◆ Exercise instructions ◆
Reproduce the data entries below with every "Sitemap" replaced by "Site map" and nothing else altered. Leave out the pictures.

Data entries
━━━━━━━━━━

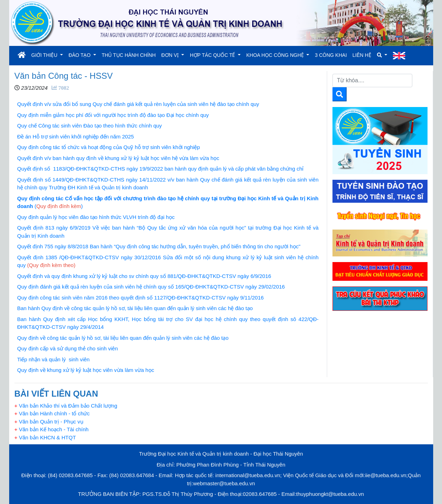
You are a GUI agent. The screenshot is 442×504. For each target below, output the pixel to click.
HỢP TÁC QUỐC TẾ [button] (213, 55)
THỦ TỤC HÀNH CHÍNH (129, 55)
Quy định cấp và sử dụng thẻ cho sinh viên (67, 348)
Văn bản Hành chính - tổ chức (52, 413)
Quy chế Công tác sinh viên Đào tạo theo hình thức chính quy (90, 125)
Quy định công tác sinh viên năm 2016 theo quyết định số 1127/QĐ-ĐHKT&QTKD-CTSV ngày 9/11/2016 (141, 297)
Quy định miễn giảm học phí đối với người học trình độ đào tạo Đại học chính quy (113, 115)
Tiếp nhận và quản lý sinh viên (53, 359)
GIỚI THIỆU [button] (45, 55)
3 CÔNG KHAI (331, 55)
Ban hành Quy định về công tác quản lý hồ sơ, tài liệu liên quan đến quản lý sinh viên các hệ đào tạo (135, 308)
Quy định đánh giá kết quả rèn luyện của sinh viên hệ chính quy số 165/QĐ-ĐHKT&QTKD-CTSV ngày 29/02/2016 (151, 286)
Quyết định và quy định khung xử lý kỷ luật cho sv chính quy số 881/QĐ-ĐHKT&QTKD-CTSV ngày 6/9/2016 (144, 276)
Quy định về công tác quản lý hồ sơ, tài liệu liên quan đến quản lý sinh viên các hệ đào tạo (123, 338)
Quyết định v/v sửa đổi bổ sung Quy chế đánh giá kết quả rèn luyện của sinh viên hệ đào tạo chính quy (138, 104)
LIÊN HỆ (362, 55)
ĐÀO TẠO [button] (80, 55)
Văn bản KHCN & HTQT (45, 437)
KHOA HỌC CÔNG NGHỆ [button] (276, 55)
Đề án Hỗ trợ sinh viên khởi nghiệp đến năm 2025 (76, 136)
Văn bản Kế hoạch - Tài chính (52, 429)
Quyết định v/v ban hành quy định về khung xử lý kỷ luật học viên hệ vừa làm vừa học (118, 158)
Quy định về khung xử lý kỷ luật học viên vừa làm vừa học (86, 370)
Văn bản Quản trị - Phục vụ (49, 421)
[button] (382, 55)
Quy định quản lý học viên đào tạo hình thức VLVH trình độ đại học (96, 217)
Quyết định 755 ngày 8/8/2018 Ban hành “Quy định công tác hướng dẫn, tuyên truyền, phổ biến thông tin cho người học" (159, 246)
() (59, 206)
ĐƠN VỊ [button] (171, 55)
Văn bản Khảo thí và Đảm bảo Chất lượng (66, 405)
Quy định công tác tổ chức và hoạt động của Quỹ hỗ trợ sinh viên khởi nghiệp (108, 147)
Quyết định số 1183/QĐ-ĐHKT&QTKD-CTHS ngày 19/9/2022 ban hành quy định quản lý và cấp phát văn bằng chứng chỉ (160, 168)
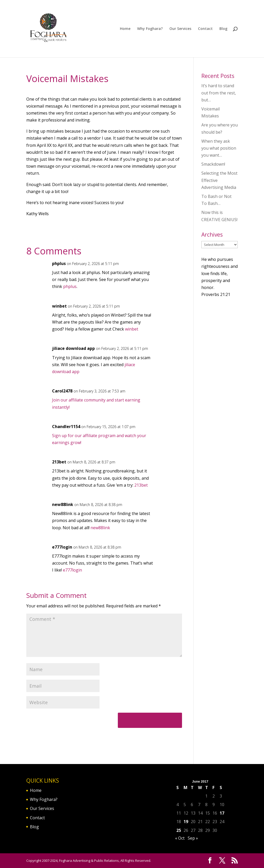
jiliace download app (73, 348)
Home (125, 29)
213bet (59, 462)
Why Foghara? (150, 29)
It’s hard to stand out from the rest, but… (219, 93)
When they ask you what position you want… (219, 148)
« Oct (180, 838)
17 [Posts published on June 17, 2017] (222, 813)
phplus (59, 263)
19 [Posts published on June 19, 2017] (186, 822)
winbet (59, 306)
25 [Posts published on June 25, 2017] (178, 830)
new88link (63, 504)
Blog (223, 29)
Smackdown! (213, 164)
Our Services (180, 29)
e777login (62, 547)
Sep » (193, 838)
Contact (205, 29)
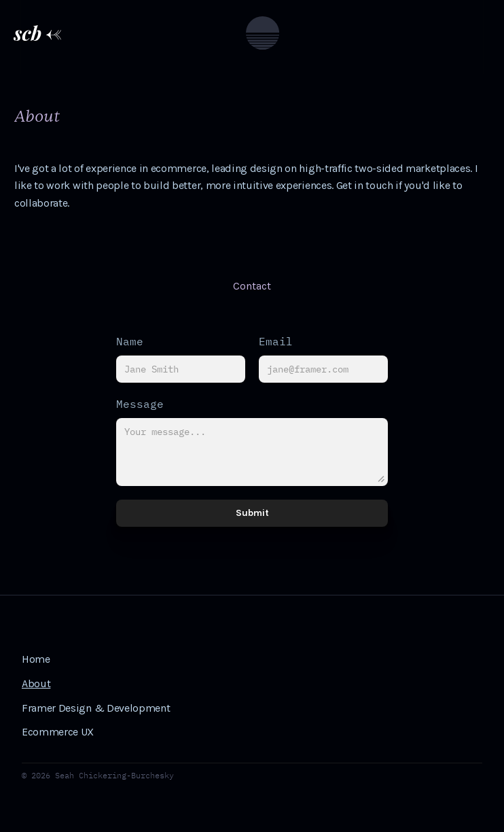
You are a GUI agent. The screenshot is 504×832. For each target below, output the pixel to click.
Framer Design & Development (96, 708)
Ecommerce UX (58, 731)
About (36, 683)
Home (36, 659)
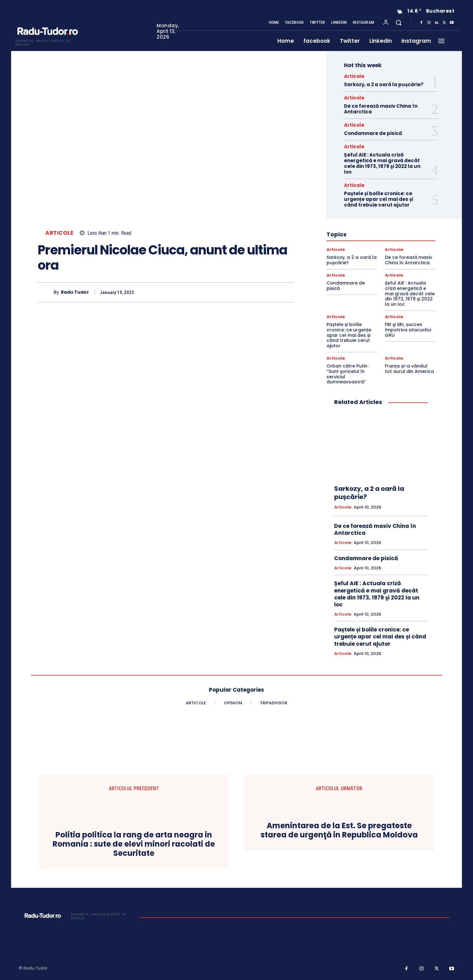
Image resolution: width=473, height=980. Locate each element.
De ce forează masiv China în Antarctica (381, 109)
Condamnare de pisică (373, 133)
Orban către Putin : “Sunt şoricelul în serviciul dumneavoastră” (348, 374)
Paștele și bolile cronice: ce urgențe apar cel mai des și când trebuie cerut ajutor (379, 199)
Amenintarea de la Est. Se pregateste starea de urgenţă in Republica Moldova (339, 830)
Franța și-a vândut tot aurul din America (409, 369)
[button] (398, 22)
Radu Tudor (75, 292)
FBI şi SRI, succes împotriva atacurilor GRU (408, 330)
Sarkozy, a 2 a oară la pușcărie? (384, 84)
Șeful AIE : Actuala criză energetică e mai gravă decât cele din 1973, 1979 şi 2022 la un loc (382, 163)
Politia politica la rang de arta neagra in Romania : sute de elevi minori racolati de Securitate (134, 844)
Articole (59, 233)
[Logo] (47, 41)
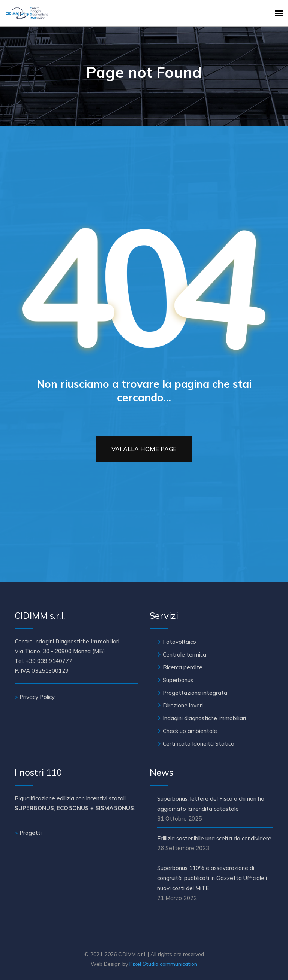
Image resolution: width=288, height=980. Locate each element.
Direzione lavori (183, 705)
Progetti (30, 832)
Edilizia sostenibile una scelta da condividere (214, 838)
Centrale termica (184, 654)
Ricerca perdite (182, 667)
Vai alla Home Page (144, 449)
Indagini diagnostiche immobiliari (204, 718)
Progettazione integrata (195, 692)
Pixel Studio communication (163, 964)
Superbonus (178, 680)
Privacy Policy (37, 697)
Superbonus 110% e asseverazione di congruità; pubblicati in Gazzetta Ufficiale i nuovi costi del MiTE (212, 878)
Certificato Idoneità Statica (198, 743)
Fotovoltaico (179, 642)
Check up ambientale (190, 731)
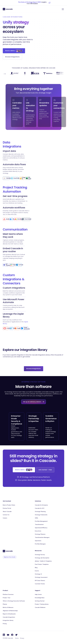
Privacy (22, 638)
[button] (63, 9)
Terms (17, 638)
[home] (8, 9)
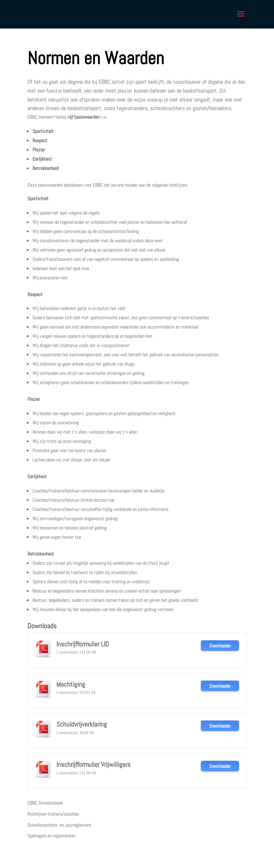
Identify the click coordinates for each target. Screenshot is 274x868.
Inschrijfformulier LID (82, 644)
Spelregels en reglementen (51, 836)
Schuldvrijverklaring (82, 724)
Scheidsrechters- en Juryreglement (59, 825)
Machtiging (71, 684)
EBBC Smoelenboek (45, 803)
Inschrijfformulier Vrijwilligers (93, 765)
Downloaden (220, 646)
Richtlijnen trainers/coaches (53, 814)
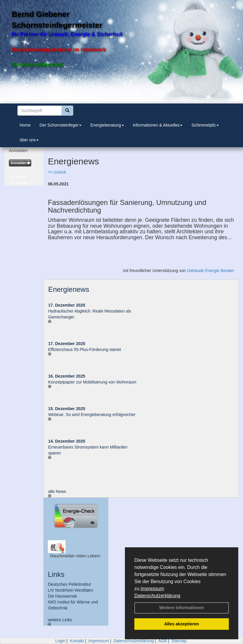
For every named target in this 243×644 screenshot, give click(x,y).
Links (56, 574)
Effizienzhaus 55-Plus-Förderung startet (84, 349)
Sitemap (179, 641)
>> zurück (57, 172)
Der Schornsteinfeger (61, 125)
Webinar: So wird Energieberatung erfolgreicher (92, 415)
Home (25, 125)
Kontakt (77, 641)
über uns (29, 140)
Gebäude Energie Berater (211, 271)
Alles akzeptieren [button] (182, 624)
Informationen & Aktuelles (158, 125)
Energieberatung (107, 125)
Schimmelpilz (205, 125)
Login (60, 641)
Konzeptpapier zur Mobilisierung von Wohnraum (92, 382)
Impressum (152, 588)
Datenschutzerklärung (157, 596)
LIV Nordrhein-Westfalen (70, 590)
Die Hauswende (62, 596)
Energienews (69, 289)
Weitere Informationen (182, 608)
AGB (163, 641)
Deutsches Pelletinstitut (69, 584)
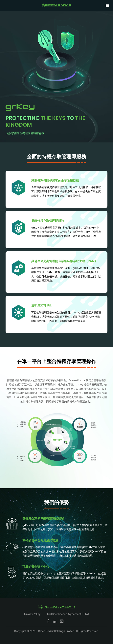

━━━━━━━━━━

◆ Finished answer ◆
You are a GUI agent. The screenshot is 442×504. For each target below, output the pixel to click.
HỢP TÁC QUỐC TẾ [button] (213, 55)
THỦ TỤC HÀNH CHÍNH (129, 55)
Quy định cấp và sử dụng thẻ cho sinh viên (67, 348)
Văn bản Hành chính - tổ chức (52, 413)
Quy chế Công tác sinh viên Đào tạo theo hình thức chính quy (90, 125)
Quy định công tác sinh viên năm 2016 theo quyết định số 1127/QĐ-ĐHKT&QTKD-CTSV ngày 9/11/2016 (141, 297)
Quy định miễn giảm học phí đối với người học trình độ đào tạo Đại học chính quy (113, 115)
Tiếp nhận và quản lý sinh viên (53, 359)
GIỚI THIỆU [button] (45, 55)
3 CÔNG KHAI (331, 55)
Ban hành Quy định về công tác quản lý hồ sơ, tài liệu liên quan đến quản lý sinh viên các hệ đào tạo (135, 308)
Quy định đánh giá kết quả rèn luyện của sinh viên hệ chính quy số 165/QĐ-ĐHKT&QTKD-CTSV ngày 29/02/2016 (151, 286)
Quyết định và quy định khung xử lý kỷ luật cho sv chính quy số 881/QĐ-ĐHKT&QTKD-CTSV ngày 6/9/2016 (144, 276)
Quy định về công tác quản lý hồ sơ, tài liệu liên quan đến quản lý sinh viên các hệ đào tạo (123, 338)
Quyết định v/v sửa đổi bổ sung Quy chế đánh giá kết quả rèn luyện của sinh viên hệ đào tạo chính quy (138, 104)
LIÊN HỆ (362, 55)
ĐÀO TẠO [button] (80, 55)
Văn bản KHCN & HTQT (45, 437)
KHOA HỌC CÔNG NGHỆ [button] (276, 55)
Đề án Hỗ trợ sinh viên khởi nghiệp đến năm 2025 (76, 136)
Văn bản Kế hoạch - Tài chính (52, 429)
Quyết định v/v ban hành quy định về khung xử lý kỷ luật học viên hệ vừa làm vừa học (118, 158)
Quy định về khung xử lý kỷ luật học viên vừa làm vừa học (86, 370)
Văn bản Quản trị - Phục vụ (49, 421)
[button] (382, 55)
Quy định quản lý học viên đào tạo hình thức VLVH trình độ đại học (96, 217)
Quyết định 755 ngày 8/8/2018 Ban hành “Quy định công tác hướng dẫn, tuyên truyền, phổ biến thông tin cho người học" (159, 246)
() (59, 206)
ĐƠN VỊ [button] (171, 55)
Văn bản Khảo thí và Đảm bảo Chất lượng (66, 405)
Quy định công tác tổ chức và hoạt động của Quỹ hỗ trợ sinh viên khởi nghiệp (108, 147)
Quyết định số 1183/QĐ-ĐHKT&QTKD-CTHS ngày 19/9/2022 ban hành quy định quản lý và cấp phát văn bằng chứng chỉ (160, 168)
jiliace download app (73, 348)
Home (125, 29)
213bet (59, 462)
Why Foghara? (150, 29)
It’s hard to stand out from the rest, but… (219, 93)
When they ask you what position you want… (219, 148)
« Oct (180, 838)
17 [Posts published on June 17, 2017] (222, 813)
phplus (59, 263)
19 [Posts published on June 19, 2017] (186, 822)
winbet (59, 306)
25 [Posts published on June 25, 2017] (178, 830)
new88link (63, 504)
Blog (223, 29)
Smackdown! (213, 164)
Our Services (180, 29)
e777login (62, 547)
Sep » (193, 838)
Contact (205, 29)
You are a GUI agent. The screenshot is 504×832. For each target below, output the pixel to click.
Framer Design & Development (96, 708)
Ecommerce UX (58, 731)
About (36, 683)
Home (36, 659)
Image resolution: width=473, height=980. Locate each element.
De ce forează masiv China în Antarctica (381, 109)
Condamnare de pisică (373, 133)
Orban către Putin : “Sunt şoricelul în serviciul dumneavoastră” (348, 374)
Paștele și bolile cronice: ce urgențe apar cel mai des și când trebuie cerut ajutor (379, 199)
Amenintarea de la Est. Se pregateste starea de urgenţă in Republica Moldova (339, 830)
Franța și-a vândut tot aurul din America (409, 369)
[button] (398, 22)
Radu Tudor (75, 292)
FBI şi SRI, succes împotriva atacurilor GRU (408, 330)
Sarkozy, a 2 a oară la pușcărie? (384, 84)
Șeful AIE : Actuala criză energetică e mai gravă decât cele din 1973, 1979 şi 2022 la un loc (382, 163)
Politia politica la rang de arta neagra in Romania : sute de elevi minori racolati de Securitate (134, 844)
Articole (59, 233)
[Logo] (47, 41)
Image resolution: width=288, height=980. Locate each element.
Direzione lavori (183, 705)
Progetti (30, 832)
Edilizia sostenibile una scelta da condividere (214, 838)
Centrale termica (184, 654)
Ricerca perdite (182, 667)
Vai alla Home Page (144, 449)
Indagini diagnostiche immobiliari (204, 718)
Progettazione integrata (195, 692)
Pixel Studio communication (163, 964)
Superbonus (178, 680)
Privacy Policy (37, 697)
Superbonus 110% e asseverazione di congruità; pubblicati in Gazzetta Ufficiale i nuovi costi del MiTE (212, 878)
Certificato Idoneità Statica (198, 743)
Fotovoltaico (179, 642)
Check up ambientale (190, 731)
Privacy (22, 638)
[button] (63, 9)
Terms (17, 638)
[home] (8, 9)
Identify the click coordinates for each target. Screenshot is 274x868.
Inschrijfformulier LID (82, 644)
Spelregels en reglementen (51, 836)
Schuldvrijverklaring (82, 724)
Scheidsrechters- en Juryreglement (59, 825)
Machtiging (71, 684)
EBBC Smoelenboek (45, 803)
Inschrijfformulier Vrijwilligers (93, 765)
Downloaden (220, 646)
Richtlijnen trainers/coaches (53, 814)
For every named target in this 243×644 screenshot, give click(x,y).
Links (56, 574)
Effizienzhaus 55-Plus-Förderung startet (84, 349)
Site map (179, 641)
>> zurück (57, 172)
Der Schornsteinfeger (61, 125)
Webinar: So wird Energieberatung erfolgreicher (92, 415)
Home (25, 125)
Kontakt (77, 641)
über uns (29, 140)
Gebäude Energie Berater (211, 271)
Alles akzeptieren [button] (182, 624)
Informationen & Aktuelles (158, 125)
Energieberatung (107, 125)
Schimmelpilz (205, 125)
Login (60, 641)
Konzeptpapier zur Mobilisierung von Wohnraum (92, 382)
Impressum (152, 588)
Datenschutzerklärung (157, 596)
LIV Nordrhein-Westfalen (70, 590)
Die Hauswende (62, 596)
Energienews (69, 289)
Weitere Informationen (182, 608)
AGB (163, 641)
Deutsches Pelletinstitut (69, 584)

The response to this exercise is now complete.